So the other day I was playing around with some field manipulation in PowerApps and thought about a use case I saw often with respect to updating fields when code from a button or some other action occurs. Say for instance you wanted to update a hidden field with some information when a user clicked a button or completed some task on the form. Maybe it isn’t a hidden field, but whatever the case may be, you need to be able to update that field. I was surprised to note that it isn’t very intuitive in PowerApps, nor could I find much out there in the forums. I did find some information around doing it with a Text Input field, but nothing specific to a data card.
What is actually misleading is that there is a lot of forum posts out there that state to use the field’s .Text property. This may have been the case at one time as even the PowerApps support forums have entries with accepted answers stating to use the .Text property (Find an example here). Why this is misleading is because the .Text property is meant as a data provider. It isn’t a consumer meaning you can use that field to set the value. If you use a button to update the .text property of a field it is not going to do anything. However, you can gather data just fine when using the .text property as a data source.

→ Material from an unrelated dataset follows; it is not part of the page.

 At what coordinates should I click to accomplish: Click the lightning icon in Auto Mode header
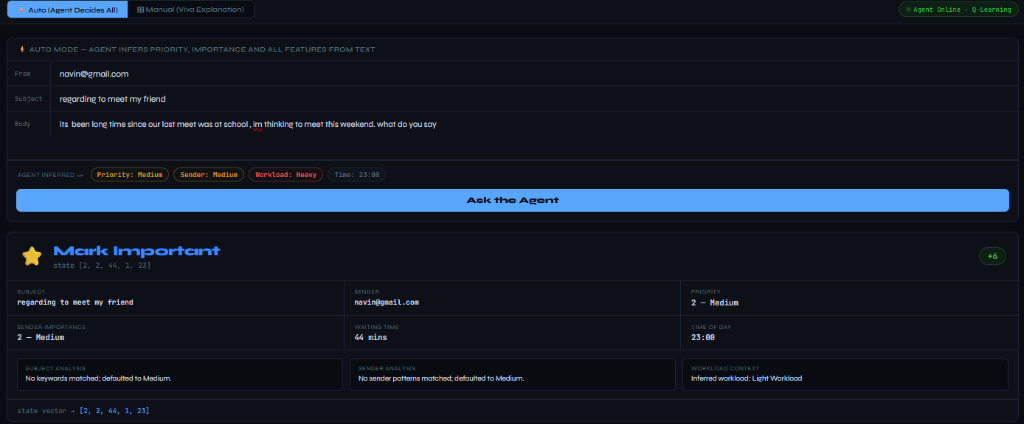pos(22,49)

Updating a Data Card from a Button
The quick answer is to use a context variable as the source of the Default property of the field. Then when the button is pressed or another action somewhere is activated that you want to use to update that field, you simply update the value of the variable using the UpdateContext function. Here’s how:
- In the OnVisible property of the screen create a context variable and set it to the current value of the field you want to update.

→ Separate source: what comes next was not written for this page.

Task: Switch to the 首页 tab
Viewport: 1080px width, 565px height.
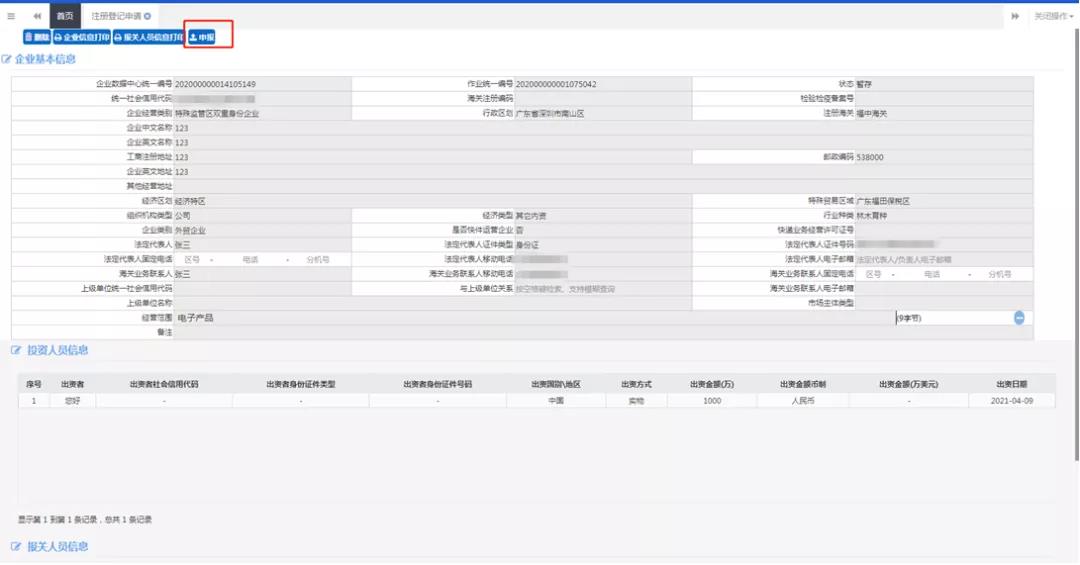Action: point(65,17)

- You will also likely want to immediately want to run a UpdateContext because when editing the field, for some reason the value doesn’t initially take for some reason. This is only an issue if for some reason you want to revert to the previous value
- Next you update the Default property of the field you want to set and point it to the variable you created. Note: Make sure you are doing this to the data value field (text box) of the data card and not the data card itself)
- In my example I am going to use a second field from the SharePoint list to update the title field. This means I am going to have to use the field .text
property this time. Add a button to the app and perform any customization of it you want. - Next update the OnSelect property of the button to update the context variable we created earlier. Do this by adding an UpdateContext call to the property.
UpdateContext({titleValue:DataCardValue2.Text})
That’s it. So let’s test it out:
Comments
Thanks a lot for this post. This was so hard to find. Couldn’t find any documentation anywhere as to how to do this. Do you have a link to the entire documentation of the syntax/commands used in Power Apps. I just can’t find them.
Thanks mate. I was also surprised that such basic concept is not clearly stated elswhere.